Regression tests verify that analysis outputs do not change unexpectedly when code is modified. Run the analysis, save the results (np.save('tests/expected_output.npy', result)), and write a test that compares current output to saved output: def test_analysis_regression(): result = run_analysis(), expected = np.load('tests/expected_output.npy'), np.testing.assert_allclose(result, expected). When you intentionally change the analysis, update the expected output and document why the results changed. Regression tests catch accidental changes that silently alter results.
Sanity checks within analysis code verify that intermediate results make physical or statistical sense. After loading data: assert df['age'].between(0, 120).all(). After computing probabilities: assert np.all((probs >= 0) & (probs <= 1)). After fitting a model: assert model.rsquared >= 0. These inline checks catch data quality issues and computational errors at the point they occur rather than letting them propagate into downstream results that are harder to diagnose. Think of sanity checks as executable documentation of what the data and results should look like.
Step 5: Optimize When Necessary
Profile before optimizing. Premature optimization wastes time on code that is not the bottleneck. Use %timeit in Jupyter to measure execution time. Use cProfile to identify which functions consume the most time. Only optimize the function that actually dominates execution. A function that runs in 10 ms is not worth optimizing even if you can make it 100 times faster, because saving 9.9 ms is irrelevant if the script takes 5 minutes total.
Vectorize before parallelizing. Replacing a Python for-loop with a NumPy vectorized operation typically provides a 10x to 100x speedup on a single core. Parallelizing a slow Python loop across 8 cores provides at most an 8x speedup. Vectorize first, then parallelize if still needed. Common vectorization patterns: replace for i in range(len(a)): result[i] = a[i] * b[i] with result = a * b. Replace conditional loops with np.where(condition, value_if_true, value_if_false). Replace accumulation loops with np.cumsum, np.cumprod, or np.add.reduceat.
Choose the right data structure. pandas DataFrames are convenient but slow for element-wise numerical computation; extract the underlying NumPy array (df['column'].values) for intensive operations. Dictionaries provide O(1) lookup vs. O(n) for list search: if you are checking membership repeatedly, convert the list to a set. For sparse data (mostly zeros), scipy.sparse matrices use orders of magnitude less memory and computation than dense arrays.

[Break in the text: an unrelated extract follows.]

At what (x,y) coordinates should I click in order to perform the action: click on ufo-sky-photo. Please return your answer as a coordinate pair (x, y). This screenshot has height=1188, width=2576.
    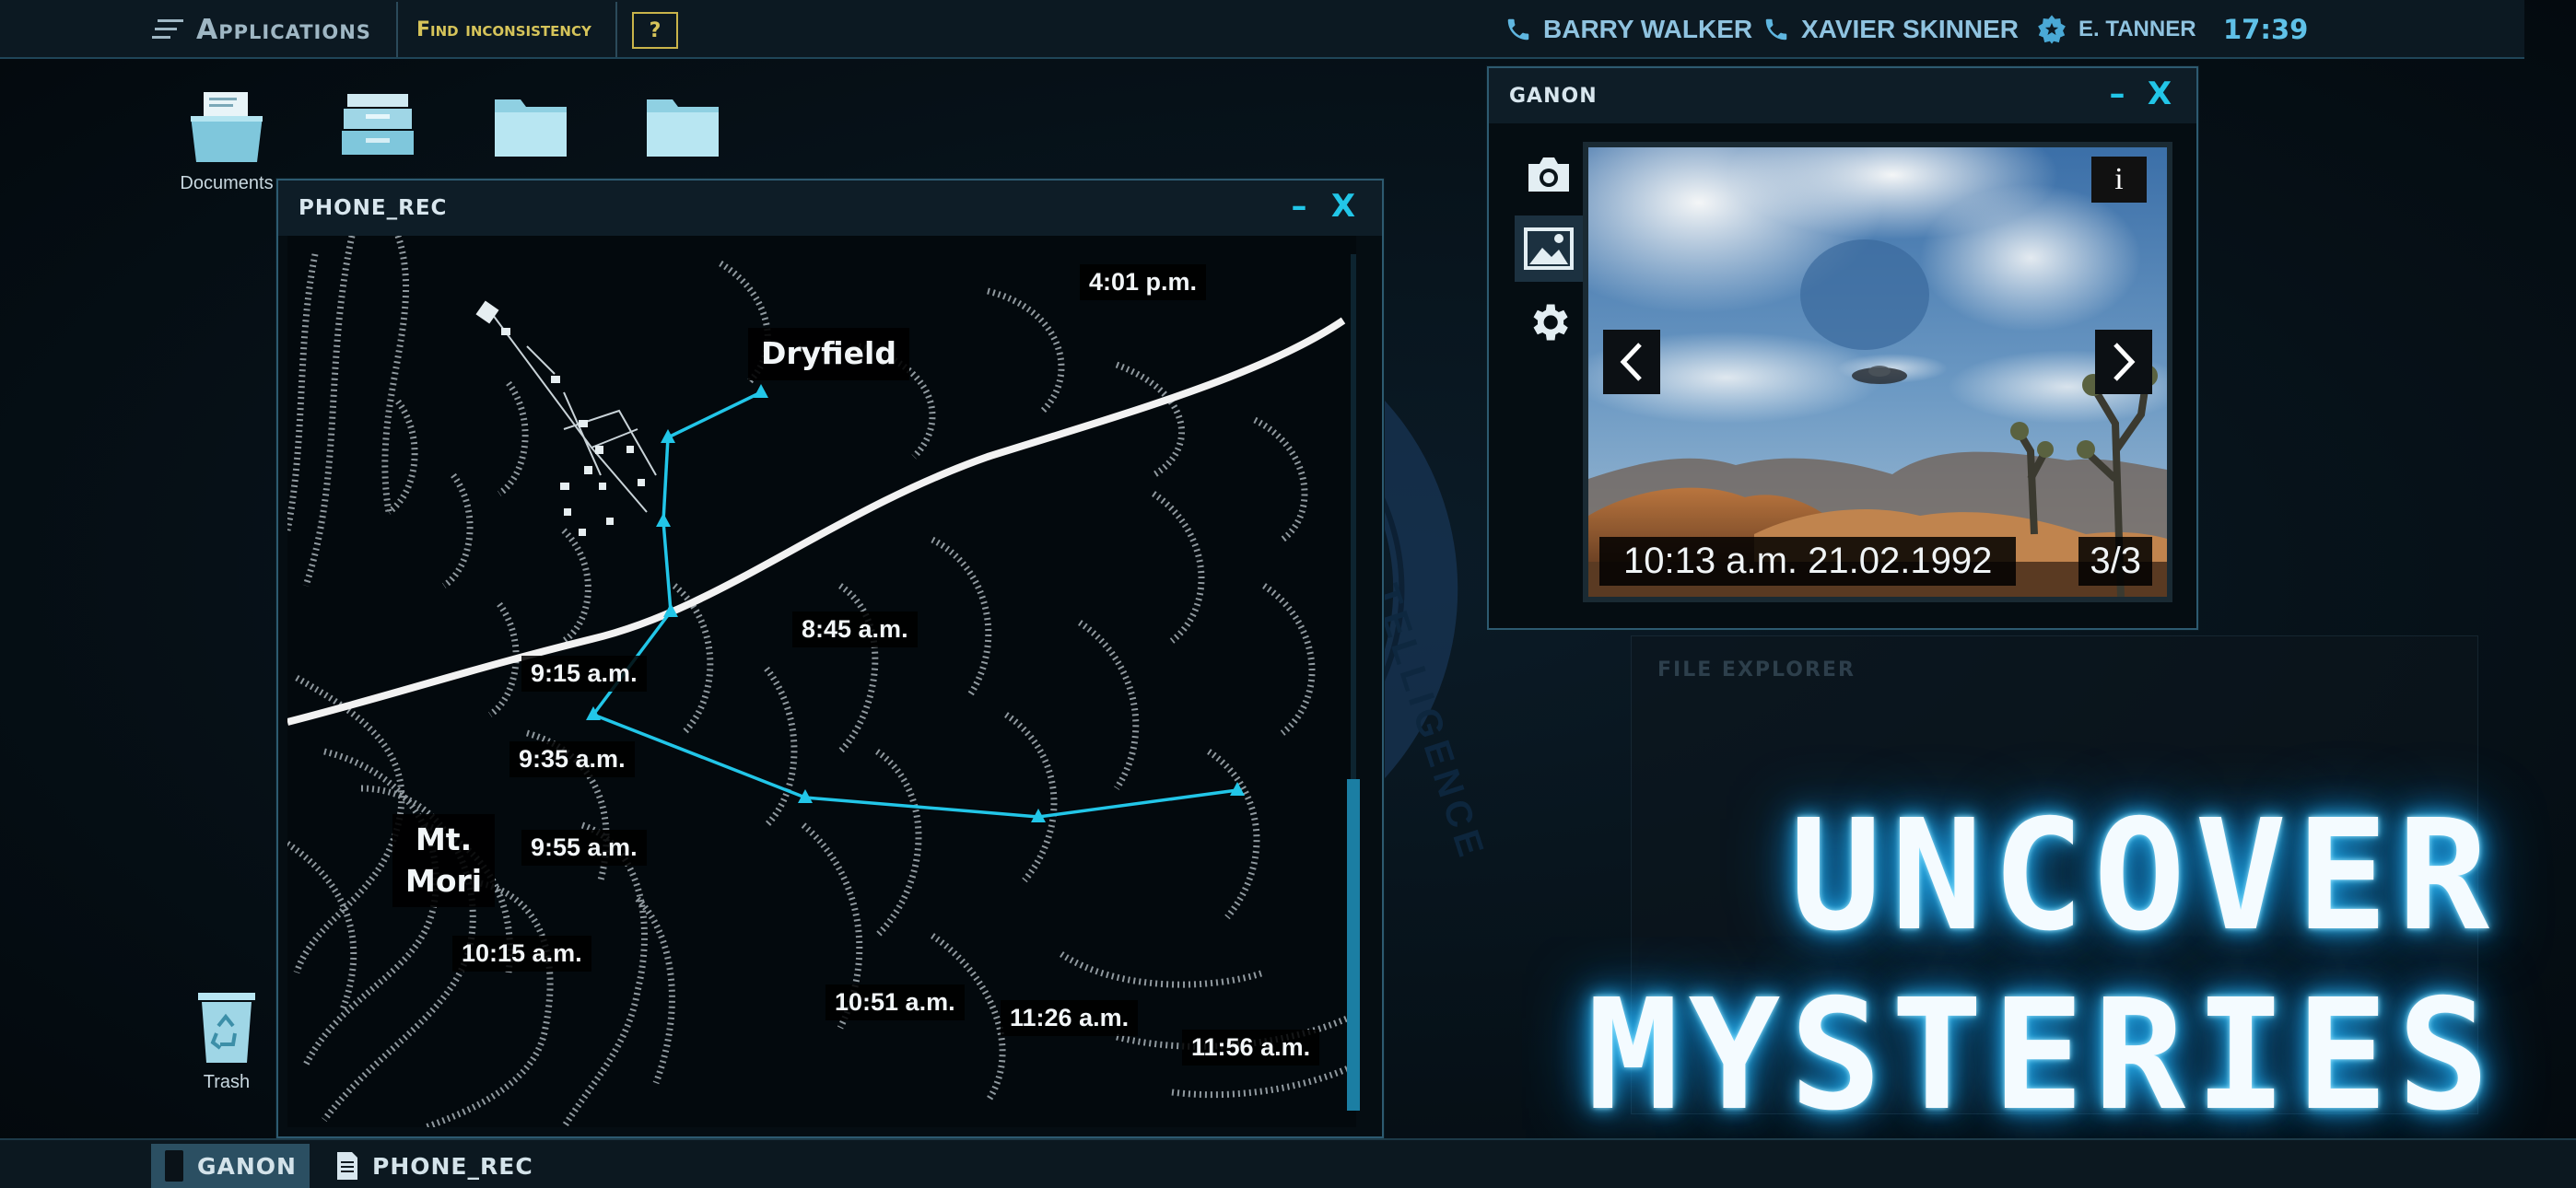
    Looking at the image, I should click on (1878, 372).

Document performance-critical decisions. If you chose a specific algorithm or data structure for performance reasons, add a brief comment explaining why. If you used an approximation instead of an exact computation for speed, document the trade-off and the error bound. If you parallelized a loop, document the expected speedup and any assumptions about independence. These notes prevent future readers (including yourself) from "simplifying" the code back to the slow version without understanding why the fast version was needed.
Good scientific code prioritizes correctness and readability above all else. Use descriptive names, write small functions, add assertions for assumptions, write tests for critical computations, and use version control. These habits catch errors before they become published mistakes.